Mientras el actual mandatario califica la operación de EE.UU. como un «precedente peligroso» para la soberanía regional, el presidente electo celebra el fin del «narcorégimen» y llama a coordinar el retorno masivo de migrantes. La crisis en Caracas se traslada al debate político nacional.
La intervención militar de Estados Unidos en Venezuela y la captura de Nicolás Maduro han provocado un choque de visiones irreconciliable en la cúpula política chilena. En un hecho que evidencia la tensión de la transición de mando en Chile, el Presidente Gabriel Boric y el Presidente electo, José Antonio Kast, ofrecieron este sábado lecturas diametralmente opuestas sobre la legalidad internacional, el uso de la fuerza y el futuro de la seguridad hemisférica.
Dos Visiones: Boric vs. Kast
| Punto de Análisis | Gabriel Boric (Presidente en funciones) | José Antonio Kast (Presidente electo) |
| Postura ante la Operación | Condena tajante. Lo califica de «agresión». | Celebración. Lo califica de «gran noticia». |
| Concepto de Soberanía | Sagrada e inviolable; una «línea roja». | Inexistente bajo un «narcorégimen ilegítimo». |
| Riesgo Percibido | Erosión del sistema multilateral y el derecho. | Amenaza del crimen organizado y terrorismo. |
| Acción Propuesta | Intervención urgente de la ONU para frenar la fuerza. | Coordinar retorno de migrantes y caída de la cúpula. |
1. Boric: La defensa del multilateralismo y el temor al «precedente»
Para el Presidente Gabriel Boric, la acción ordenada por Donald Trump es una violación flagrante a la integridad territorial que expone a todos los países medianos y pequeños. «Si pueden hacerlo allá, ¿por qué no podrían hacerlo en otra parte?», cuestionó el mandatario, sugiriendo que la normalización de la fuerza militar sobre las reglas internacionales debilita la democracia global. Boric puso énfasis en que la soberanía no es una formalidad, sino la única garantía que protege a los estados de las «voluntades externas» interesadas en recursos estratégicos.
2. Kast: El enfoque en el «Narcorégimen» y la seguridad regional
Desde la acera opuesta, José Antonio Kast validó la captura de Maduro bajo la premisa de que no se trataba de un presidente legítimo, sino del líder de una estructura criminal. Para el presidente electo, la permanencia de Maduro era el motor de la desestabilización en América Latina, responsable de la expulsión de 8 millones de personas y del auge del narcotráfico. «La democracia se defiende con convicción y coordinación», afirmó Kast, quien ya visualiza un plan regional para desmantelar el aparato chavista y facilitar el regreso seguro de los venezolanos a su país.

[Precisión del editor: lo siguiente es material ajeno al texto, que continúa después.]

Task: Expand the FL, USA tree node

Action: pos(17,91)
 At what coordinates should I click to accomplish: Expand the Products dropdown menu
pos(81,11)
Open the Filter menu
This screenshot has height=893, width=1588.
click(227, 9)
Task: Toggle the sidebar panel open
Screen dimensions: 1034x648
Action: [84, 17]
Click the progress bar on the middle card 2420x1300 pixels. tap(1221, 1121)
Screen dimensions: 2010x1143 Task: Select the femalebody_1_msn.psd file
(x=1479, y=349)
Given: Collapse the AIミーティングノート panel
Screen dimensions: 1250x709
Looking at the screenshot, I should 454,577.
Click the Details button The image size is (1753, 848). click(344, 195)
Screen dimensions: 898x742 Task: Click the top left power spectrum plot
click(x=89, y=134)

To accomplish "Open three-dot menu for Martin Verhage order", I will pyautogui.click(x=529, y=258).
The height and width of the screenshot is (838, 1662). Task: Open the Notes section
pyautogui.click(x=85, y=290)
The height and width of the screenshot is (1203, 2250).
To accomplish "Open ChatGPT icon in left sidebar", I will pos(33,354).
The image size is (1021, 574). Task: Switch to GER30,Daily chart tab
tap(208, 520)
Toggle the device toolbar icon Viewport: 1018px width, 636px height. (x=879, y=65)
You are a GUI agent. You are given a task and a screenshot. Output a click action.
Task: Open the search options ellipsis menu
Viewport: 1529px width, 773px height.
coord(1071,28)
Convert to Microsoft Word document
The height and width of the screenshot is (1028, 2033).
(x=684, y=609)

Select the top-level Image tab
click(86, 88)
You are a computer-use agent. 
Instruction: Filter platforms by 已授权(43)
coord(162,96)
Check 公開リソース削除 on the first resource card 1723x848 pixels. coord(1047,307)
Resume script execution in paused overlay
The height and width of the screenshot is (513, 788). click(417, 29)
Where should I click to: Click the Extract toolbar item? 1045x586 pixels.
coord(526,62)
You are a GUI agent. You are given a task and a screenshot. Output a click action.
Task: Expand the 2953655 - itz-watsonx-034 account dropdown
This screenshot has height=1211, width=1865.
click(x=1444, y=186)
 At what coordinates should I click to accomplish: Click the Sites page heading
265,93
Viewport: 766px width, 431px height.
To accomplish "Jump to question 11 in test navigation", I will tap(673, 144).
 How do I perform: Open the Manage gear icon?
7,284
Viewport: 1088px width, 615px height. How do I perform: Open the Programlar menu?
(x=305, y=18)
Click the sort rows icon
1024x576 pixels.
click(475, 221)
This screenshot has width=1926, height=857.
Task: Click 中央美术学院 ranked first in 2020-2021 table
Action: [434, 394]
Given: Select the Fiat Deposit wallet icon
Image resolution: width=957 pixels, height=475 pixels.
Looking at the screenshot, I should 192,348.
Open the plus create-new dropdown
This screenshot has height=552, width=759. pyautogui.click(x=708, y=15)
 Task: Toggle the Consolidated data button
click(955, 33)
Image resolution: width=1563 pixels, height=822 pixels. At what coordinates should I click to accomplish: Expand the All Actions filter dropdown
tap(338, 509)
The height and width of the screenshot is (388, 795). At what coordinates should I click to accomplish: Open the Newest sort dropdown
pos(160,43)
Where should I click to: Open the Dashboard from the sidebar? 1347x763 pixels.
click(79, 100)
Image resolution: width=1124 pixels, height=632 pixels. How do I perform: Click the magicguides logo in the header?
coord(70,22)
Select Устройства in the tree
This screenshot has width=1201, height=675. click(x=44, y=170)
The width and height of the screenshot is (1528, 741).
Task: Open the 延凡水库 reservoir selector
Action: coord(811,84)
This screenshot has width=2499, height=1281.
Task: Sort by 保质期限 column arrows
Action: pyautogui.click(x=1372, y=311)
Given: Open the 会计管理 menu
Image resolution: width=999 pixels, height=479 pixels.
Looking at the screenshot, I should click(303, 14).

3. La crisis migratoria: El punto de fricción operativa
Uno de los puntos más críticos del análisis de Kast es el regreso expedito de los migrantes. Mientras Boric aboga por una solución política pacífica vía Naciones Unidas para evitar una escalada, Kast propone una coordinación activa entre gobiernos latinoamericanos para asegurar que «todo el aparato del régimen» rinda cuentas, permitiendo así que la diáspora venezolana en Chile pueda retornar, descomprimiendo la presión migratoria en el Cono Sur.
Análisis: Un desafío para la política exterior chilena
Esta polarización de discursos deja a la Cancillería chilena en una posición compleja. Boric apela al Derecho Internacional clásico (soberanía e integridad), mientras que Kast abraza un Derecho Internacional de protección democrática que justifica la intervención ante estados fallidos o criminalizados. La pregunta que queda en el aire es cómo afectará este cambio de postura a la relación de Chile con la Casa Blanca a partir del cambio de mando, considerando el respaldo explícito de Kast a la misión de Trump.
Conclusión
Venezuela ha dejado de ser un conflicto externo para convertirse en el primer gran test de la transición chilena. Entre la «línea roja» de Boric y el «combate efectivo» de Kast, Chile navega en una incertidumbre diplomática. Lo único claro es que, tras la captura de Maduro, la política exterior chilena se prepara para un giro de 180 grados en su relación con el eje bolivariano y su alineación con Washington.